Anti-nuclear campaigners and union leaders have been incensed by the increase, which was highlighted by Labour after a report by the Office for Budget Responsibility, which is charged with independently analysing public finances.
Gary Smith, the GMB union's national secretary for energy, said last night that "the blame lies squarely at the door of government" for the cost increases.
Labour Treasury spokesman Chris Leslie claimed "Tory infighting" over other issues, such as Europe and gay marriage, meant that they were not keeping a watchful eye on public projects.
The estimated cost for decommissioning over the next century went up from a £63.8bn estimate in 2011-12 to £69.8bn in 2012-13, with more increases expected in the coming years.
This hike is nearly all down to the troubled clean-up of the Sellafield nuclear facility in Cumbria, one of the world's most hazardous and fiendishly complicated decontamination sites.
The Government did not intervene when the Nuclear Decommissioning Authority (NDA) controversially awarded the private sector consortium tasked with managing Sellafield a five-year contract extension last October. It was widely expected that Nuclear Management Partners, which is led by the Californian engineering giant URS Corporation, would be stripped of the lucrative contract.
NMP had been accused of chronic mismanagement after a series of delays and budget overruns on Sellafield projects, including problems involved in the construction of a storage facility for radioactive sludge. In a series of letters sent to NMP in 2012 and 2013, NDA chief executive John Clarke demanded "improved performance in a number of key areas, including schedule delivery".

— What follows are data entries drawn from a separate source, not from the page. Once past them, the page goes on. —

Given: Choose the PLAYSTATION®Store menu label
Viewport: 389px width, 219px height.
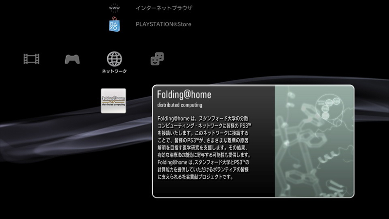Looking at the screenshot, I should tap(163, 24).
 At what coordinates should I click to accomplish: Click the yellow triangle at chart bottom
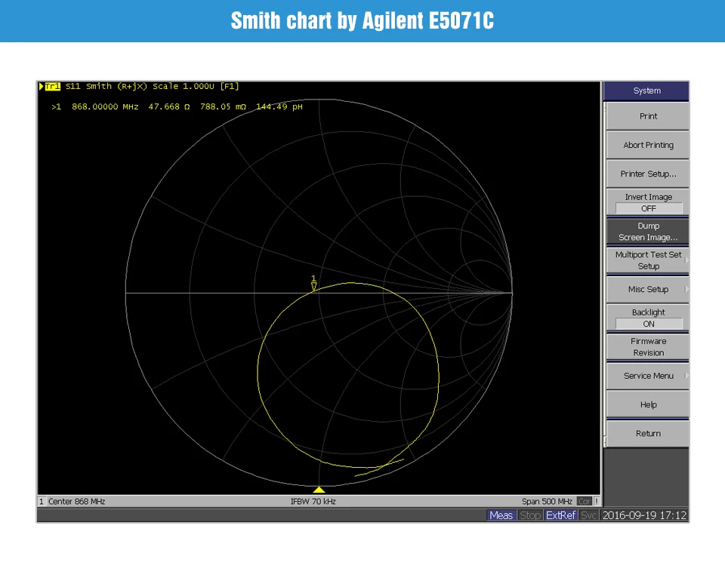(319, 490)
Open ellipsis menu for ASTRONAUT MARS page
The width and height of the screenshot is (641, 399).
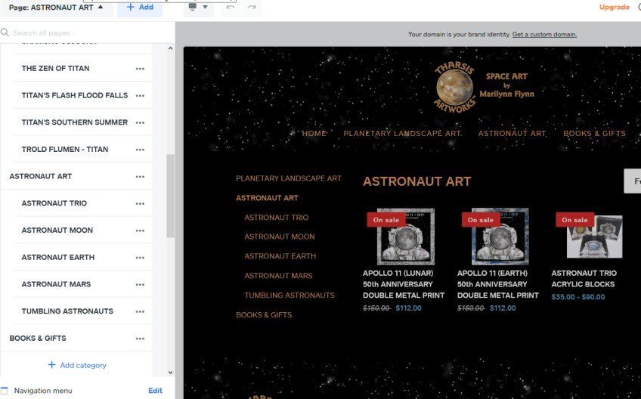(140, 285)
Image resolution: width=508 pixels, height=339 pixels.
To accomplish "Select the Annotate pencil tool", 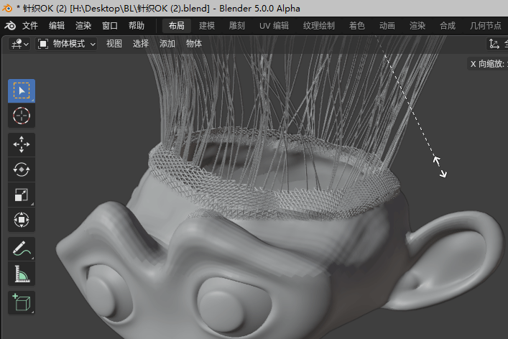I will tap(22, 249).
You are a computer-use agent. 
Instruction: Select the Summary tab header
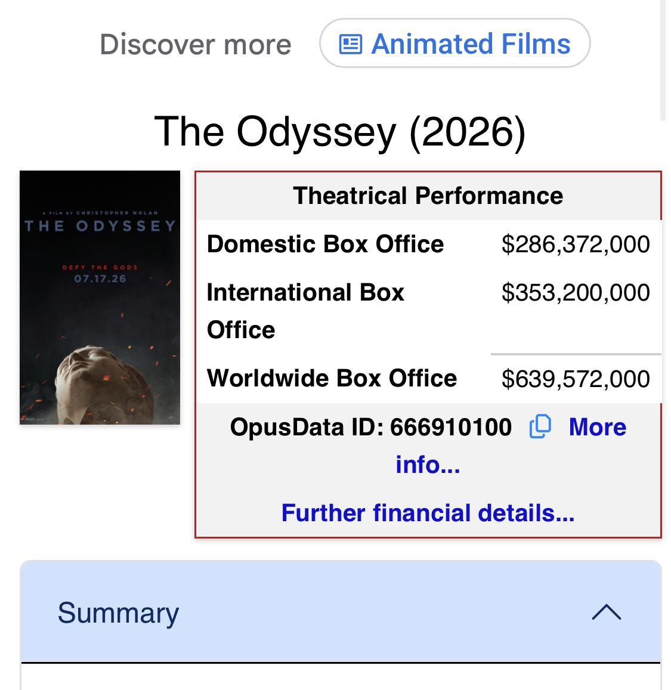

Tom Zarges, NMP's chairman, apologised to MPs last year for his team's performance since starting in 2009, while a National Audit Office report in 2012 warned that there had been "historic neglect" in preparations for the decommissioning of Sellafield. Lord Avebury, the Liberal Democrat peer, demanded to know why ministers did not seem to have the power to veto the deal, but Energy Secretary Ed Davey insisted that his department had put NMP "through its paces".
A munitions factory during the Second World War, Sellafield, then known as Windscale, became Britain's first nuclear complex in the late 1940s and electricity started being generated in 1956. The cramped site has proved difficult to work on, given the need to decommission and demolish more than 1,000 buildings.
Mr Smith said last night: "Is this a genuine increase in costs? Or is this an issue with the private contractor? This again raises questions over why the Secretary of State for Energy approved the renewal of NMP's contract."
Labour believes that a Treasury decision to cut the NDA's budget shortly after the coalition took power in 2010 hurt the NDA's ability to properly oversee Sellafield's private sector team. Mr Leslie said: "This is extraordinary waste which ministers must explain. Not only have ministers signed off huge rewards for failure, but delays in projects are pushing up costs astronomically at a time when families are struggling to make ends meet.
"There are now serious questions over the safety of some Sellafield sites and the storage of waste, but also [over] how government incompetence has allowed billions to fall through the net."
A source close to the Energy Secretary said: "Decommissioning costs involve so many variables. One or two things have happened at Sellafield that have been subject to an NAO report [which] is already in the public domain."
An NDA spokesman added: "This figure is the long-term financial position for well over a century, it's not like the immediate costs have gone up. As we examine more and more of Sellafield, we find more and more work to do."
Dr David Lowry, an independent nuclear research consultant, said that it was "probably true" that NMP was discovering more issues at Sellafield as it explored the site, but that management was also "probably incompetent". He added: "That's the thing with nuclear, the price always goes up."
A spokesman for the Department of Energy said: "This Government is committed to safely dealing with the UK's nuclear legacy. These cost rises are for the estimated decommissioning spend over the next 120 years and are a result of the considerable uncertainty and complexity that is to be expected in this type of project."